Saturday, June 18, 2011


Posted by Bruce Miller
A fabulous time was had last night at the first preview of Dirty Rotten Scoundrels. The show's not quite all that it's going to be yet, but it's highly entertaining, on the road to dazzling, and pretty damned impressive, I think, for a homegrown production in a community the size of ours.

Did I make the right decision to delay Opening by a week and convert this weekend's existing performances into Half-Price Previews? Others will make that decision, not me.

Last night was the first time we were able to run through the show without stopping. The set changes are complicated, to say the least. Night before last, our world-class stage manager, Ginnie Willard, wisely stopped the show five times. Safety is her number one concern, and God bless her for that.

On Wednesday night, when I made the decision to delay Opening immediately following Act One, Ginnie stopped the show maybe ten times.

Here's my bottom line. I will never ask a cast and crew to jump to full performance level in a show this complex before they've had the chance to run through it several times without stopping. Call me crazy, but please don't call me reckless.

I greatly appreciate all the kind comments from audience members last night who loved the show and couldn't see any reason why I changed the first week to previews. I too thought the show went really well. I couldn't be more proud of our directors, stage managers, cast, orchestra and crew. I also think the entire team was more able to do their best work because they knew the pressure was off.

Everyone, including last night's audience, knew that Ginnie was fully empowered to stop at any moment if she felt anything less than fully in control. That knowledge, I believe, leant a lot of freedom to the proceedings. The cast was able to relax and have fun--because they knew they were safe.

Which leads me to my other bottom line. I'm not going to ask any audience to pay full price for a performance when there's a likelihood that the stage manager will have to stop the show. By next Friday, that likelihood will be reduced to close to zero. At that point, let the full price performances commence!

So how did we get in this situation? We're a live theatre. We're ambitious. We make art. These things happen.

I'm not going to place blame on anyone, but for those who want to place blame, I'm happy to offer this opinion. When a show isn't ready on time, nine times out of ten it's because of deficiencies in planning and budget.

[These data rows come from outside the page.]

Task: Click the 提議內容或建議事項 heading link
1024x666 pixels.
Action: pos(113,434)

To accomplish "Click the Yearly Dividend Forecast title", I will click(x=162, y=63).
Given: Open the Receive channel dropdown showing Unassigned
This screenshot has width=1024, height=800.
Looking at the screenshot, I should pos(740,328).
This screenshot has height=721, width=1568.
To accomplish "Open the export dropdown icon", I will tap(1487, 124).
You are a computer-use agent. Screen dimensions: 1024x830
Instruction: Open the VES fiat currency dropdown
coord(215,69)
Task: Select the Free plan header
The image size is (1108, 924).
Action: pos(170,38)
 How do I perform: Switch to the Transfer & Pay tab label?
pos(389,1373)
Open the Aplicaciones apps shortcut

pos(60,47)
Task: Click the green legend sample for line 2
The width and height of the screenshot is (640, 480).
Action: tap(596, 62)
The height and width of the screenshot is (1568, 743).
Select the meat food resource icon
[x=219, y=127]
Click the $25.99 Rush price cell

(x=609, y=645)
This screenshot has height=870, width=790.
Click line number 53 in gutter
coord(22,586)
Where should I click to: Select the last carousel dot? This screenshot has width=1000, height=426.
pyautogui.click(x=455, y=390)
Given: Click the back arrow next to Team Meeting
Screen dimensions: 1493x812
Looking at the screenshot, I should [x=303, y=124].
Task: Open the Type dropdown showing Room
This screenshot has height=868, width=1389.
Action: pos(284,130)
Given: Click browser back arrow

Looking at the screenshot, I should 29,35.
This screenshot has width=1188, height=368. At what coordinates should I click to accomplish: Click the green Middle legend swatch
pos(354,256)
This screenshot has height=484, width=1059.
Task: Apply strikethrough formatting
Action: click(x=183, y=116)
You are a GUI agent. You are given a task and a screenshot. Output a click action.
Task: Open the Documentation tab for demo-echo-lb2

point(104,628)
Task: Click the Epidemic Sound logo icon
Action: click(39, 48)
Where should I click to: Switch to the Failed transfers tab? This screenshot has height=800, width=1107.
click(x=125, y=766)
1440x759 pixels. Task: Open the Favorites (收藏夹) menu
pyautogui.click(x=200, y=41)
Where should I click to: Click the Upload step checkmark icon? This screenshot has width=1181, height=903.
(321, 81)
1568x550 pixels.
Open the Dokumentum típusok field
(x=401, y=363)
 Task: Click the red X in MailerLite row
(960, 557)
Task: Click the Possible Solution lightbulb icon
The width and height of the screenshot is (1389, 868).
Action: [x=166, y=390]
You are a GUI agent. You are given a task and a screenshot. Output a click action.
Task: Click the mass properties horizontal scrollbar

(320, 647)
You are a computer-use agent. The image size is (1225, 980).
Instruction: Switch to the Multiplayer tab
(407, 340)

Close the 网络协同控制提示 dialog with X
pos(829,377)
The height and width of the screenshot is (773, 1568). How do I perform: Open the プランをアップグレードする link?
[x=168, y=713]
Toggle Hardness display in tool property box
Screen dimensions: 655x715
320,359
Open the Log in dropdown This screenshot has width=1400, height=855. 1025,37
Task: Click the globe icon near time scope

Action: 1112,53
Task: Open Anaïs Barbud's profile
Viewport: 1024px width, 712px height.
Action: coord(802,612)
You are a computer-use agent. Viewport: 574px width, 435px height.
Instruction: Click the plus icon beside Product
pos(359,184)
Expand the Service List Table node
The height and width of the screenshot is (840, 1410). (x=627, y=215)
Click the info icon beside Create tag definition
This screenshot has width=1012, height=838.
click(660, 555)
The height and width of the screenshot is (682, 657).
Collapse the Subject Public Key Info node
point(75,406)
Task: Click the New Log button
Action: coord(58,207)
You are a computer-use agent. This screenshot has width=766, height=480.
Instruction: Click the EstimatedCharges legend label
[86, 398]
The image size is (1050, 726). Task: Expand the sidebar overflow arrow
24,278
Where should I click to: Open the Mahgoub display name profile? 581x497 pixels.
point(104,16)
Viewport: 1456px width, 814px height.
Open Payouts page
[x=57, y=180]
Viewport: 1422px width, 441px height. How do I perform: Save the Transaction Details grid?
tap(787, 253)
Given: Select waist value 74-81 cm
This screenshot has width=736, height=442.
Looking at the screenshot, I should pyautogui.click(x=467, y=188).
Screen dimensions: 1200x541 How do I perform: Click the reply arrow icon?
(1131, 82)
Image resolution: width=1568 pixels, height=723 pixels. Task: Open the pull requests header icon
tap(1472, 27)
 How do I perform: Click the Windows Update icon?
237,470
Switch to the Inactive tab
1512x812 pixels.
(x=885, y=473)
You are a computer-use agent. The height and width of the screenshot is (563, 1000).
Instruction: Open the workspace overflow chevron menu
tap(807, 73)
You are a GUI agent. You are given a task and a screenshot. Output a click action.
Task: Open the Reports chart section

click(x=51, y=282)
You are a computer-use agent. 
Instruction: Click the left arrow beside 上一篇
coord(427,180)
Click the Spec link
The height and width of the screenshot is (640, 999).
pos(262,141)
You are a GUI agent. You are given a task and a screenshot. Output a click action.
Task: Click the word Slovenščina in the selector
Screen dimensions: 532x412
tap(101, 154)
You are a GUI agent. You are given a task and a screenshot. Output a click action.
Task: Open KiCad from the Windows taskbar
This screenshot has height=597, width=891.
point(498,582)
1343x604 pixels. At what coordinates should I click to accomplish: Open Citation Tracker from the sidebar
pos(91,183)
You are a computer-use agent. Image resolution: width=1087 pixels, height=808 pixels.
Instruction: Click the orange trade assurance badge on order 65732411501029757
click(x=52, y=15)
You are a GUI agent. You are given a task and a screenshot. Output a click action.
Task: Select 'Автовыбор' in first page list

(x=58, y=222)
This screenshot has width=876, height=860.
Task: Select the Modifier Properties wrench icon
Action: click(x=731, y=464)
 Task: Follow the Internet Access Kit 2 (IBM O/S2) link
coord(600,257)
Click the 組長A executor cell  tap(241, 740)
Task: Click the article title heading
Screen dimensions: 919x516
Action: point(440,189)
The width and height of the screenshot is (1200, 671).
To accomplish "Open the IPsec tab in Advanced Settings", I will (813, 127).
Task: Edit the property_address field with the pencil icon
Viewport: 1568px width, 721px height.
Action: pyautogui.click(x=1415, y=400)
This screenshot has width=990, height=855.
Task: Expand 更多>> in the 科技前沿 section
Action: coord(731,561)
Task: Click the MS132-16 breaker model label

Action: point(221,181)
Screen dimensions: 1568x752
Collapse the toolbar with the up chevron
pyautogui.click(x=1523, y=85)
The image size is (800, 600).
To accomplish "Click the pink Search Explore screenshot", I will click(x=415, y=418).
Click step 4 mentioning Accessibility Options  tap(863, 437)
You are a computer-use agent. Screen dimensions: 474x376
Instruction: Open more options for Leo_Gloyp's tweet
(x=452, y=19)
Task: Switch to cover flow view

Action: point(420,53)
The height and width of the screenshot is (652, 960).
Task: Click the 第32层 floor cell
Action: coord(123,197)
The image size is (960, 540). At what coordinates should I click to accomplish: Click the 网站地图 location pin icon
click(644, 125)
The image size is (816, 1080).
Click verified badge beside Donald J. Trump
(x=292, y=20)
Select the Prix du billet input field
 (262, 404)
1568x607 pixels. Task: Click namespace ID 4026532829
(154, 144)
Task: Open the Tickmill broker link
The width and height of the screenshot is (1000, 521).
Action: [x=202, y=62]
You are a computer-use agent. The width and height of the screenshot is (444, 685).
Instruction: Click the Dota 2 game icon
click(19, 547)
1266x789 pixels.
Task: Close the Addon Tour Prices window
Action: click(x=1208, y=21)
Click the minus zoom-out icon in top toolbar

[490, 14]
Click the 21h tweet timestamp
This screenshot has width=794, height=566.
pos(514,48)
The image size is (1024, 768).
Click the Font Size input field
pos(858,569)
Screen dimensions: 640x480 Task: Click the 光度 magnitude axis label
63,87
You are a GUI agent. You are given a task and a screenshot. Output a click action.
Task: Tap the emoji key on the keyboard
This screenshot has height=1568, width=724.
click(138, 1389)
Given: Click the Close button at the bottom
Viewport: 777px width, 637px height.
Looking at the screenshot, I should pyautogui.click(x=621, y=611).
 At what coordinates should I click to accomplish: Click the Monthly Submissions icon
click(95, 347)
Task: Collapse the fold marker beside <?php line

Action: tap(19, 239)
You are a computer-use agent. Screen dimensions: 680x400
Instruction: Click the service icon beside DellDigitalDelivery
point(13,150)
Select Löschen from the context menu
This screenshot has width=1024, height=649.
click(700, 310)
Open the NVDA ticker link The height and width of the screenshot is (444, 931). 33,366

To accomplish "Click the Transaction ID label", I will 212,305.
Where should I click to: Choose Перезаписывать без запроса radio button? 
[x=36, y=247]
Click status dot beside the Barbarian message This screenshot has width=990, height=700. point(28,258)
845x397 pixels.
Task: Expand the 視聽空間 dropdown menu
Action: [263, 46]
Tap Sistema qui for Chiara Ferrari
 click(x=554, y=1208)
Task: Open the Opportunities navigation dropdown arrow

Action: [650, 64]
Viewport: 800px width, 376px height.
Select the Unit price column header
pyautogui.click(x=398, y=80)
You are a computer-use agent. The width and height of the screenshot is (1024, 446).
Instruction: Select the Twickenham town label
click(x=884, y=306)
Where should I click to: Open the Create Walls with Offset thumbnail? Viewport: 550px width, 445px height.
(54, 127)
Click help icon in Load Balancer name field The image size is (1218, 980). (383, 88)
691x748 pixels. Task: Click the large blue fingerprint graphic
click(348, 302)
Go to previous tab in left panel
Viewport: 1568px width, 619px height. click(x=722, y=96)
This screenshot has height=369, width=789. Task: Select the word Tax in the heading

Both of those key components are controlled by the producers. At Barksdale, that's me and Phil Whiteway--please excuse my bad grammar.

I'm happy this morning. And proud. And excitedly looking forward to a fun and prosperous summer. I'm glad that Barksdale continues to be ambitious, to bite off more than we reasonably can be expected to chew. I'm crazy about our audience, 95% of whom are supportive and caring, fun-loving and adventurous. I'm grateful to be working in a theatre community like ours, where the vast majority of theatre artists actively route for each other's success.

Dirty Rotten Scoundrels is off to a promising start. The critics will weigh in next Friday and I can't wait. Let the good times roll!